A Super Puma helicopter with 14 people on board triggered an emergency response when it issued an alert.
The Aberdeen-bound aircraft was 45 miles south east of Sumburgh Airport in Shetland, Scotland (pictured) when an indicator light came on in the cockpit. Source: PA.
The airport, emergency services and lifeboat teams were put on stand-by when they were alerted by the pilot at 5.35pm, and the local coastguard helicopter was sent to accompany the aircraft.
The Super Puma was diverted to Sumburgh, where it landed safely around 20 minutes later. The emergency services were not required.
Operator CHC Helicopter stressed it was not an emergency incident and said those on board were being flown home tonight.
Shetland Coastguard said the aircraft had issued a "pan" call, which signals urgency rather than distress.
Spokesman Mike Smith said the coastguard helicopter based at Sumburgh, Rescue 102, was training in the area and was tasked with going direct to the helicopter.
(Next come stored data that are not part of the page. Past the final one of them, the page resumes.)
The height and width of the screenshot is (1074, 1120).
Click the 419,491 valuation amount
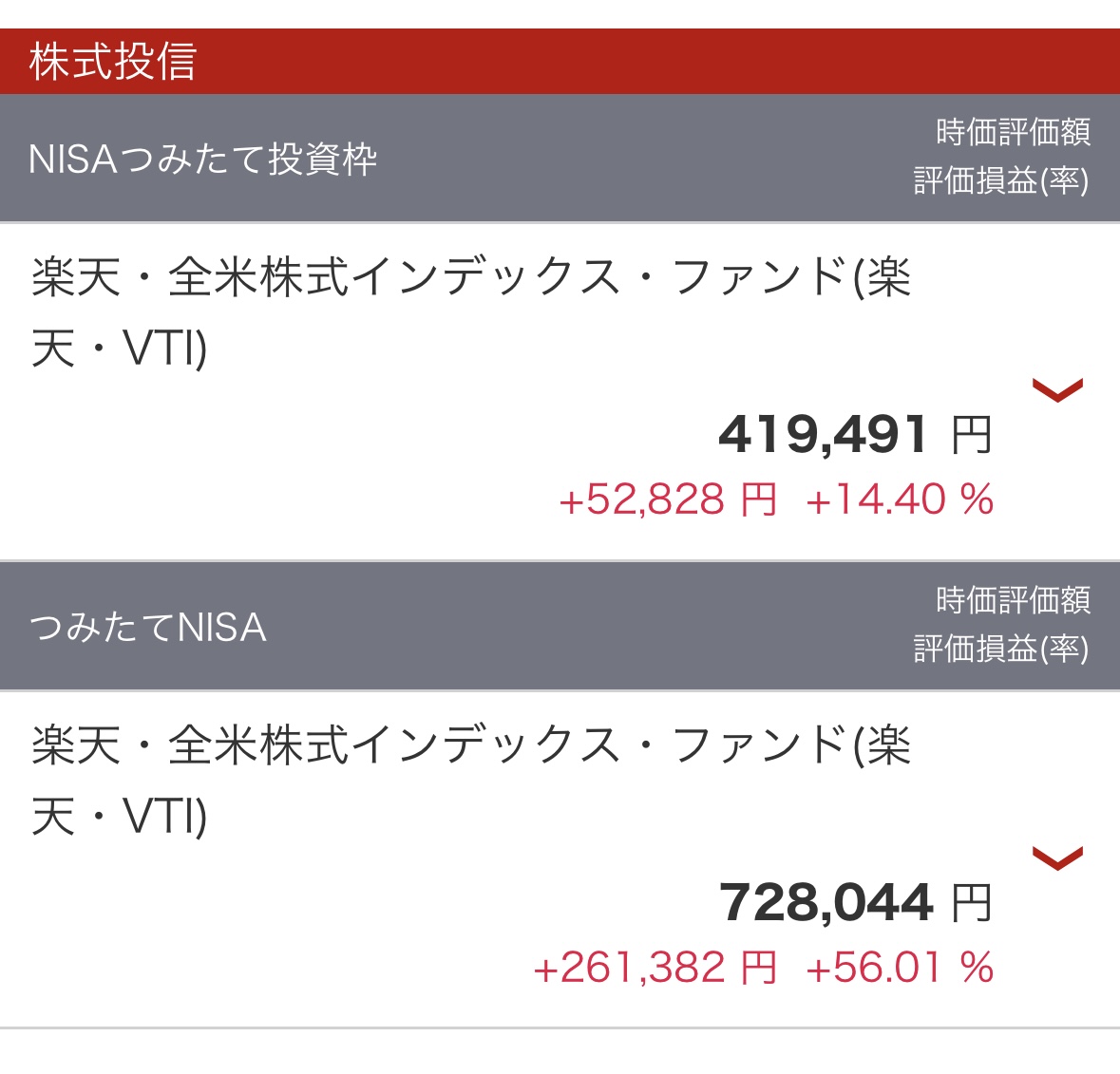click(x=823, y=435)
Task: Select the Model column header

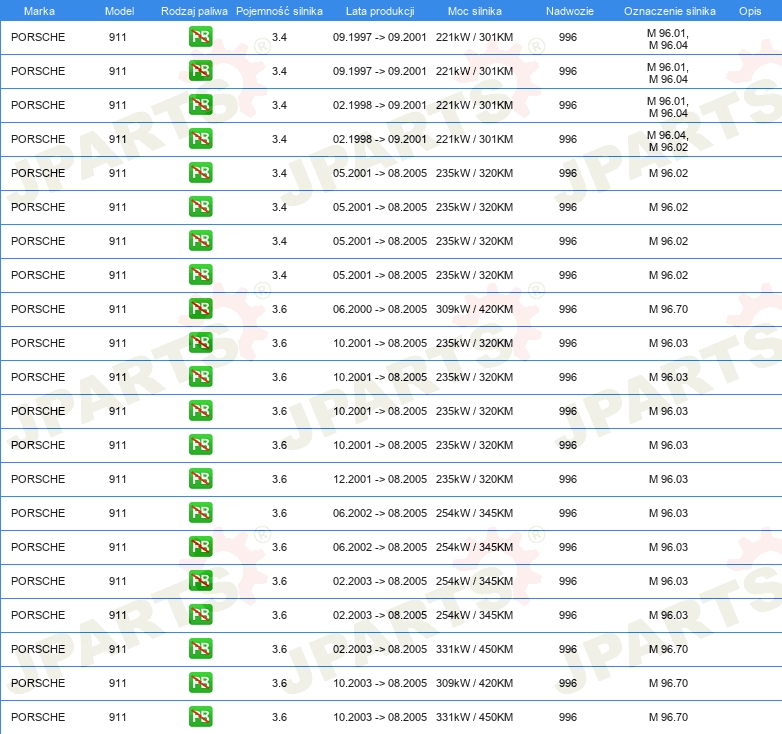Action: tap(119, 11)
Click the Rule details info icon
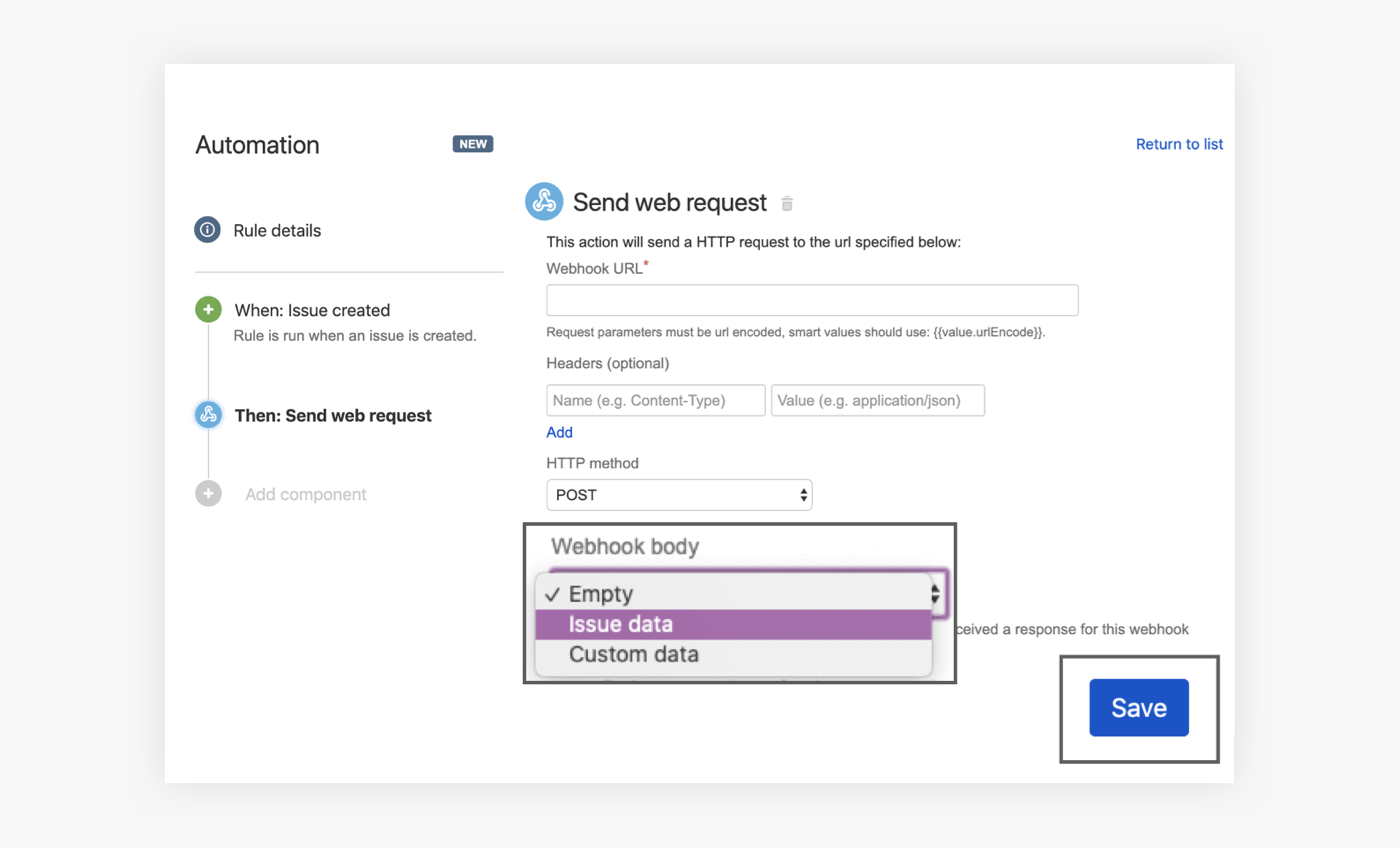 [207, 230]
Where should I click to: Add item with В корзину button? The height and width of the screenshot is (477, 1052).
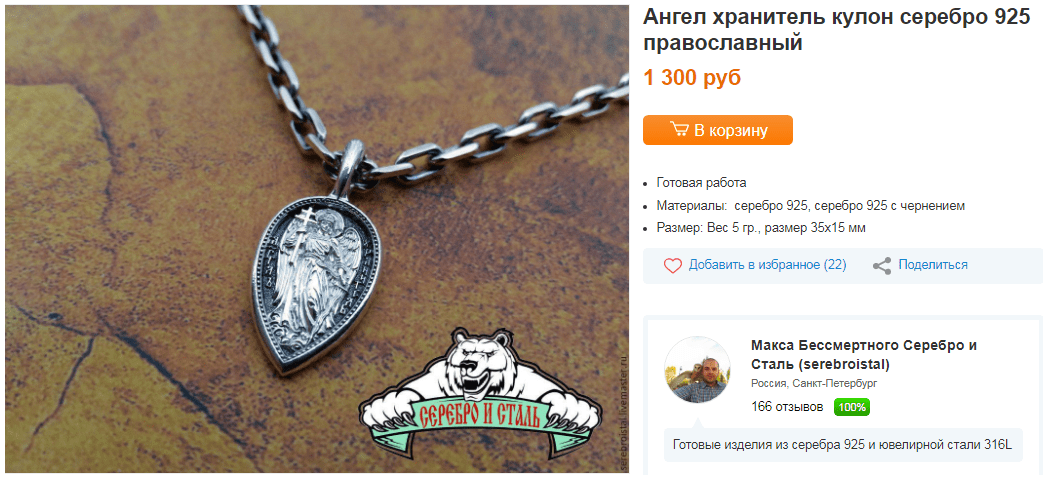click(718, 130)
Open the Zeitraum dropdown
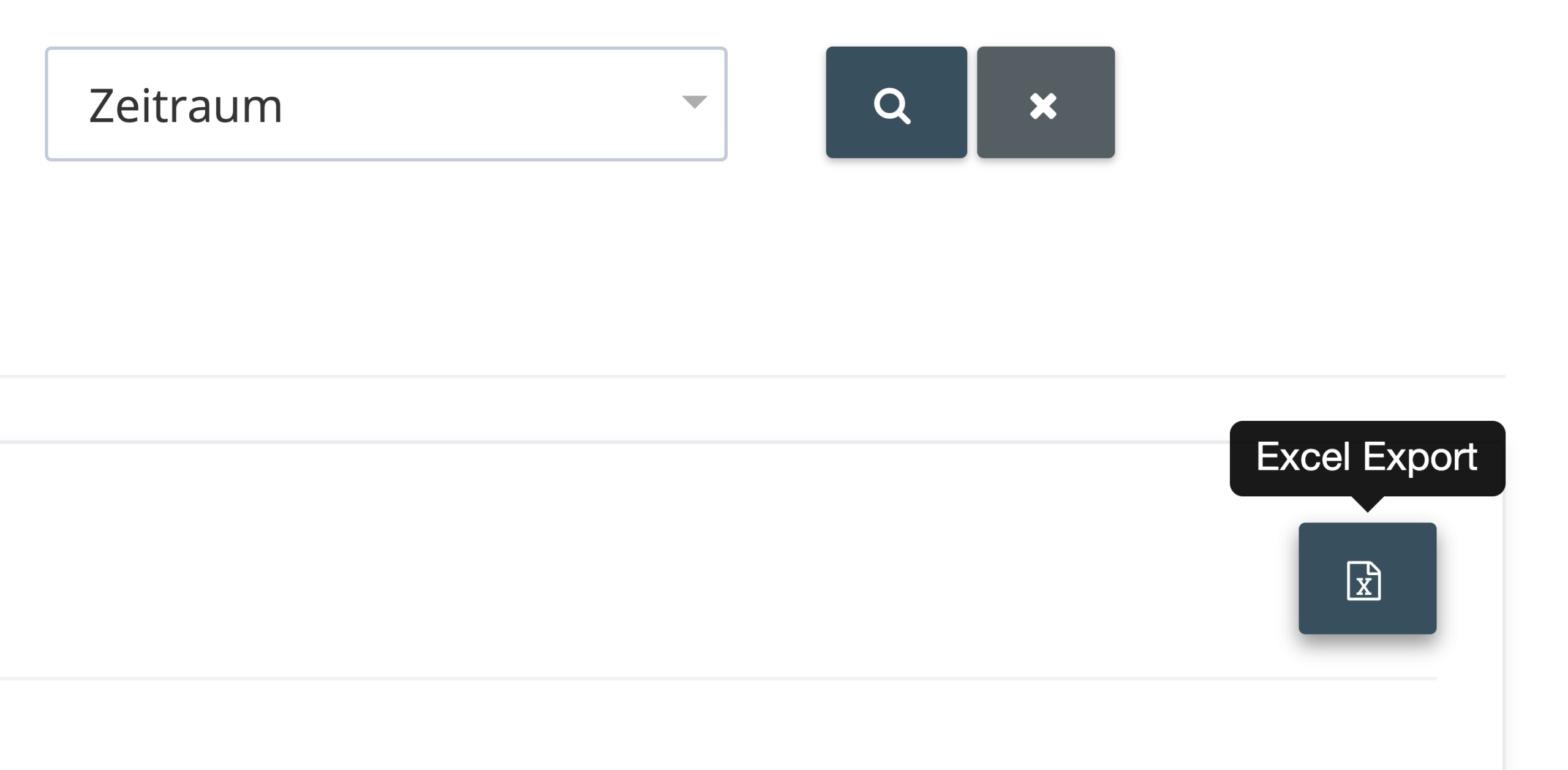The width and height of the screenshot is (1568, 770). click(386, 104)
It then carried out a "passive escort", shadowing the Super Puma as it headed for the airport.
He continued: "Meanwhile, we tasked some coastguard teams from the area and alerted some lifeboats to be ready to proceed.
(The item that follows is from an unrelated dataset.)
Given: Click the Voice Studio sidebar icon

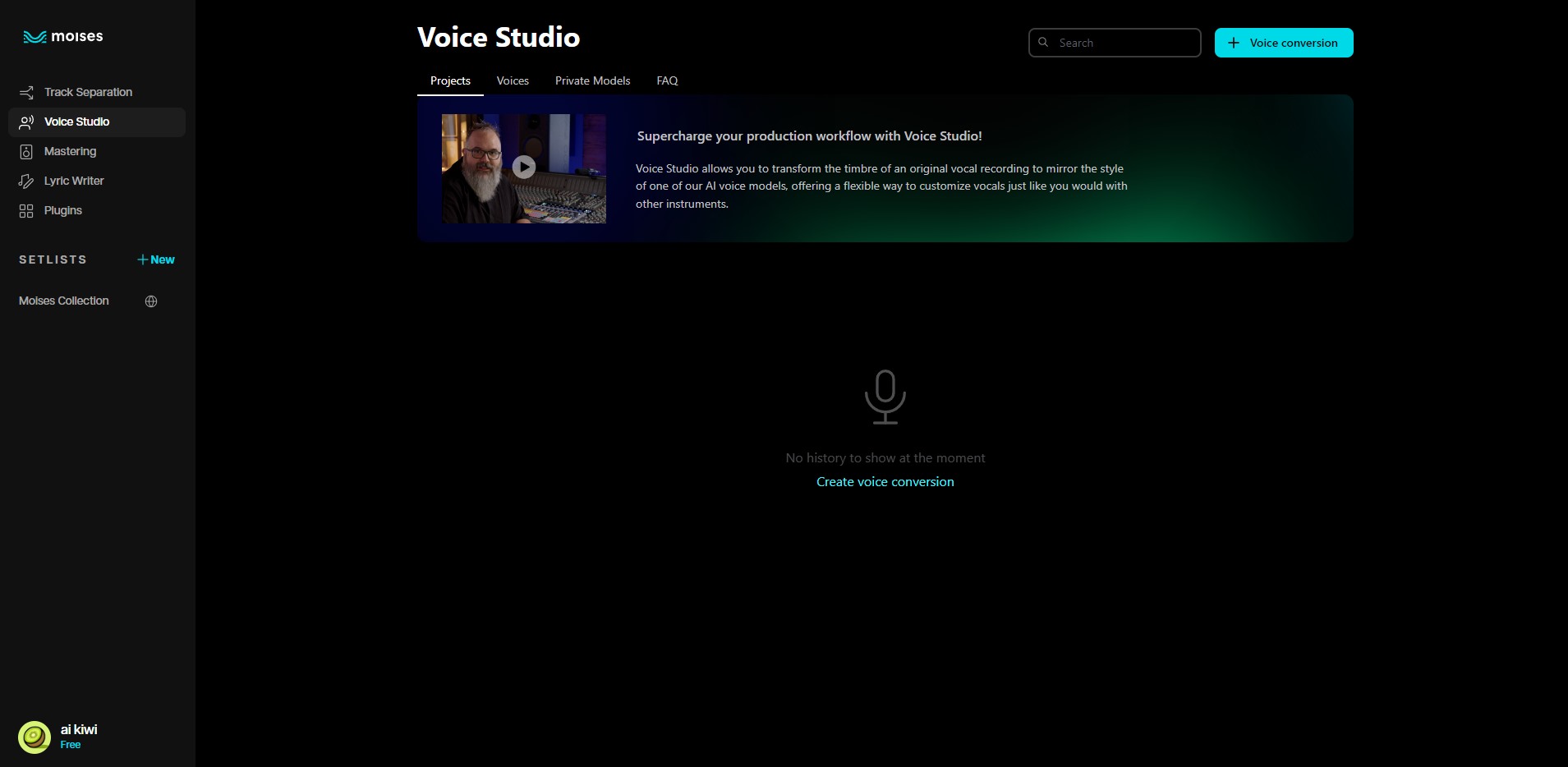Looking at the screenshot, I should click(x=26, y=122).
"We were alerted at 5.35pm and at 5.54pm it had landed at Sumburgh."
The lifeboats on stand-by were from Lerwick and Aith, while the coastguards teams involved were from Lerwick, Sumburgh and No Ness.
A spokeswoman for CHC Helicopter said normal procedures had been followed.
She said: "An aircraft was diverted to Sumburgh after an indicator light came on in the cockpit.
"The airport was notified as is normal procedure and the local services advised, although they were stood down a few minutes later.
"This wasn't an emergency incident.
"The aircraft will be inspected by engineers and the passengers will be flown home tonight."
A spokeswoman for airport operator Hial said: "There was a full emergency declared at Sumburgh Airport this afternoon for an in-bound helicopter. The emergency services were not required as the helicopter landed safely."